A: We look at our work as a gateway to better health. That is the core premise of our work – to close the gap between poverty and poor health. Access to care and quality of care are not enough in vulnerable populations. We have to go beyond that if we are going to see improvements in health outcomes.

Q: Have you thought of extending Project Health to the elderly?

A: Our dream is for this model to be pervasive in all clinics that are serving low-income patients. There are so many opportunities to expand, but we’ve decided for now to focus on children.

Q: Project Health strikes me as a domestic Peace Corps. Or I suppose you could call it Community Organizing, or even Disruptive Social Innovation. In any event, it’s exciting and caters to the idealism of college students with energy to burn.

Are many of these volunteers destined for a medical or health professional career? What is the mix of the students?

A: About 65% of our volunteers are pre-med. We attract a lot of students interested in medical school, nursing, social work, advocacy, policy, or public health work. Project Health creates a space where students can actually experience what the real world is all about.

Q: Critics might say. This is social work. Why can’t social workers handle this?

A: We work closely with social workers, but they are overwhelmed, and some of this work is outside their jurisdiction – legal, psycho-social, domestic violence needs, complex medical conditions, access to food, an exercise program, and a job-training program.

There’s also the reality of the ratio of patients to social workers. We work in one clinic in New York, for example, where there is one social worker for 47,000 patients. At Bellevue Hospital, there os one social worker for 12, 000 patients. There are simply not enough social workers to address all the patient needs, especially the preventative needs for families in crisis. Meeting these needs is not the most efficient use of professionals’ time. We want to expand a lay workforce to expand resource connections.

Q: So this is a socially disruptive innovation?

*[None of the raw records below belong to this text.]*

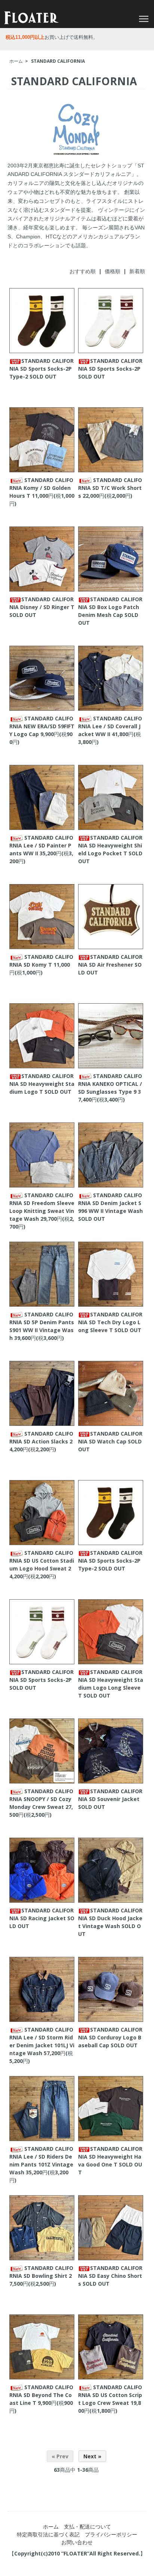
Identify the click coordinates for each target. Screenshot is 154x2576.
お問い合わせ (77, 2542)
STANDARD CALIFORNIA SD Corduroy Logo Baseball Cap (110, 2037)
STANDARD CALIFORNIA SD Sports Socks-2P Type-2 (41, 368)
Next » (92, 2456)
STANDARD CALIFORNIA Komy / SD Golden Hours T (41, 487)
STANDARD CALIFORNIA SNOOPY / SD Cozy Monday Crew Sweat (41, 1799)
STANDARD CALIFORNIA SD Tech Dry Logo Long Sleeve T (110, 1322)
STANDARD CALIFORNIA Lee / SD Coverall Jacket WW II (110, 726)
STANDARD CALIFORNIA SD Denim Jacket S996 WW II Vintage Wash (110, 1203)
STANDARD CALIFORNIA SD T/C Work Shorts (110, 487)
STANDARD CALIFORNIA (58, 61)
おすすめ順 (83, 271)
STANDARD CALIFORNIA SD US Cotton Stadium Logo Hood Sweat (41, 1560)
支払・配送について (87, 2526)
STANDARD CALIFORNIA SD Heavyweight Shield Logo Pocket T (110, 845)
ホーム (16, 61)
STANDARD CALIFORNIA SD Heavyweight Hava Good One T (110, 2156)
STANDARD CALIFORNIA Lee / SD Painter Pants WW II (41, 845)
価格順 (112, 271)
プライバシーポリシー (111, 2534)
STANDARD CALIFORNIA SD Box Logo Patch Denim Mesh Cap (110, 607)
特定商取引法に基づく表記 (48, 2534)
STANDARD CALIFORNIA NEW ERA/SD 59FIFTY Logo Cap (41, 726)
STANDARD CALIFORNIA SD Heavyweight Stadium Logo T (41, 1083)
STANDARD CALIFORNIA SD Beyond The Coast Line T (41, 2395)
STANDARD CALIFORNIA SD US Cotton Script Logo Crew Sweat (110, 2395)
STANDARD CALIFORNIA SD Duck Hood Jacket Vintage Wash (110, 1918)
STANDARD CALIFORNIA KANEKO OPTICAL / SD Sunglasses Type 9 (110, 1083)
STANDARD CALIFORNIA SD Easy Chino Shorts (110, 2275)
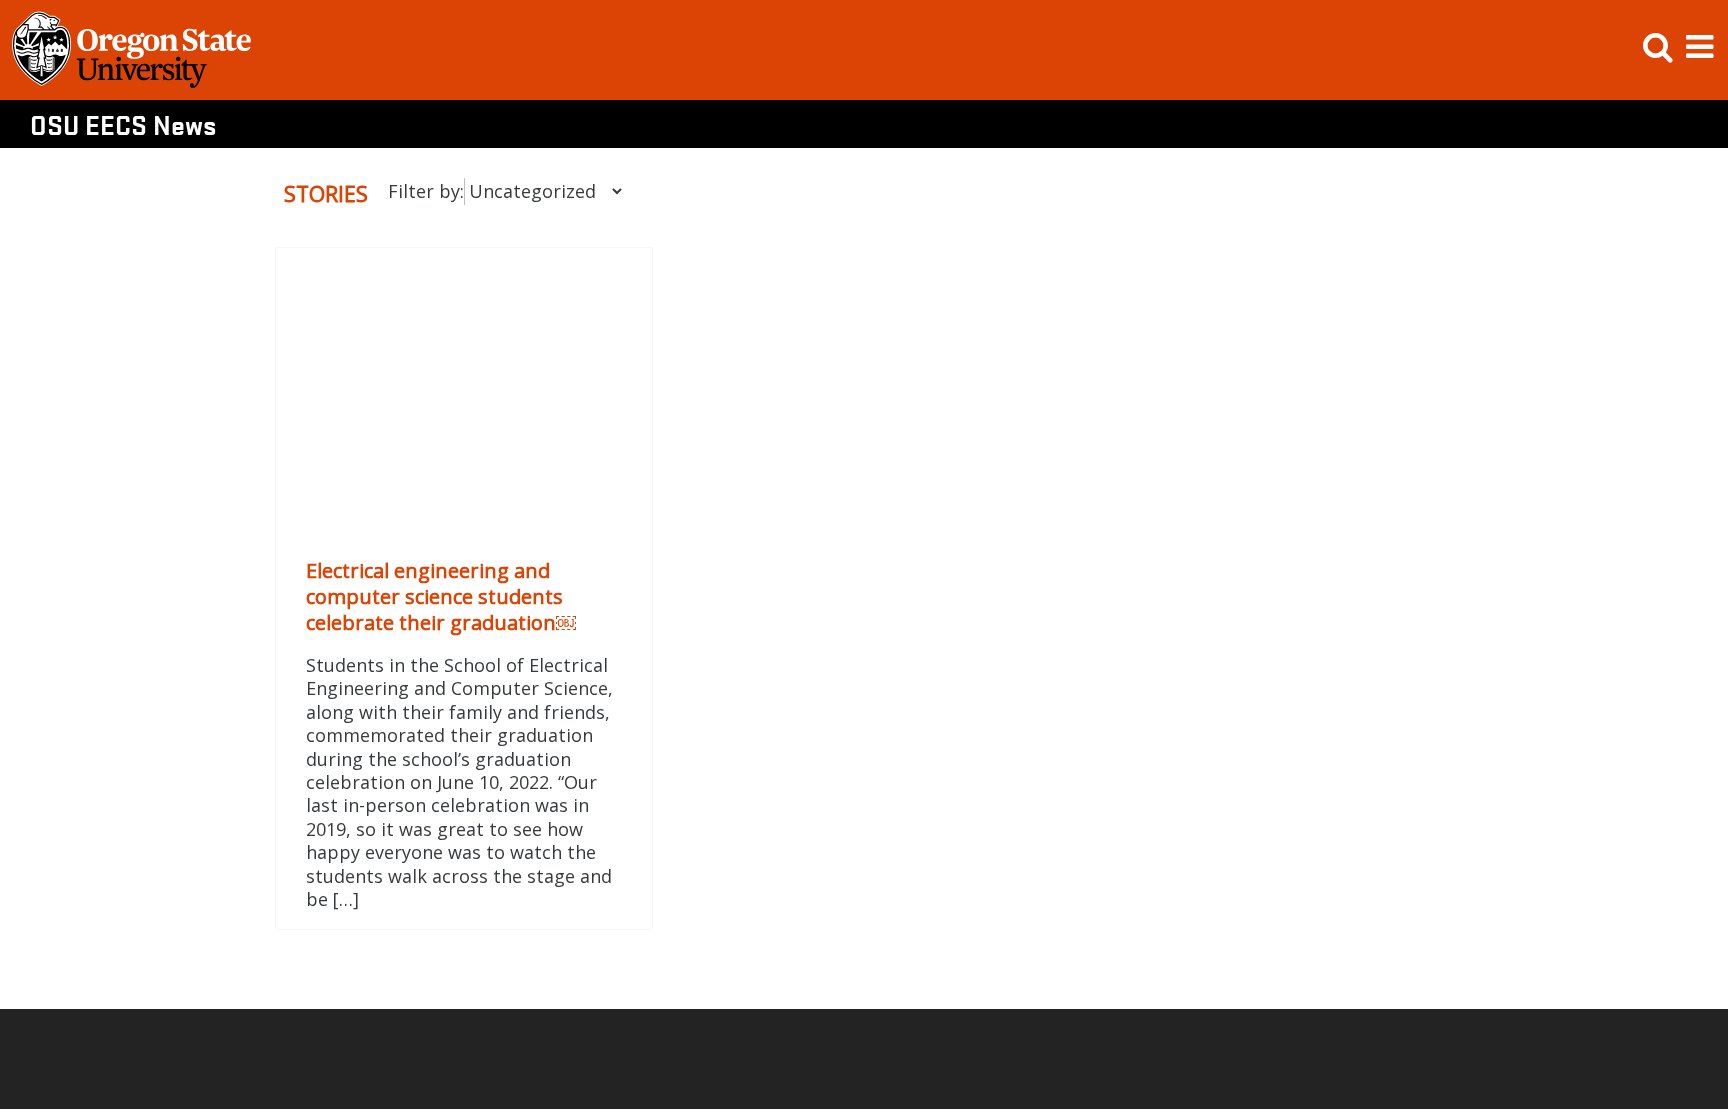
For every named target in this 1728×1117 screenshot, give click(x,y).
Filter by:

A: That’s exactly how we talk about it. This is a “social catalytic innovation,” to use the language of Clayton Christensen at Harvard Business School. That’s how we self-describe what we do.

Q: You’re the CEO of Project Health. Does this occupy you full-time?

A: More than full-time.

Q: This is a large-scale organization effort. Surely, there are large expenses involved. Where does the funding come from?

A: Historically the funding has been mostly philanthropic. We receive support from a number of individuals and foundations, including most notably, the Robert Wood Johnson Foundation. We are in the midst of a $2 million grant from the Foundation to expand our work.

Over the past few years, we’ve come to discover our hospital partners value these services and are going beyond providing in-kind support. Many of them now pay for these services as a core element of patient care they provide. We are looking at a business model to expand this hospital funding because it allows us to serve many more patients, and it can be a testament to how the health care system can actually meet the needs of patients. Our hospital partners are looking at this as a way of protecting their tax exempt status, as a way of integrating their physician services, and as a way of meeting quality of life objectives. This also has an element of medical school and residency education.

Q: What is the physician response to Project Health? I know they “prescribe” these services for volunteers to follow.

A: Physicians recognize how important this new resource is for their patients. When a Project Health Desk is present in their clinic, doctors immediately feel empowered to prescribe our services. The simple presence of our desk prompts them to engage us in helping their patients. This becomes a standard part of patient care and becomes integral to care delivery and part of the screening process.

Q: I wish you all the success in the world.

A: Thank you. We need physician champions like yourself to further our work. We appreciate your help in spreading the word.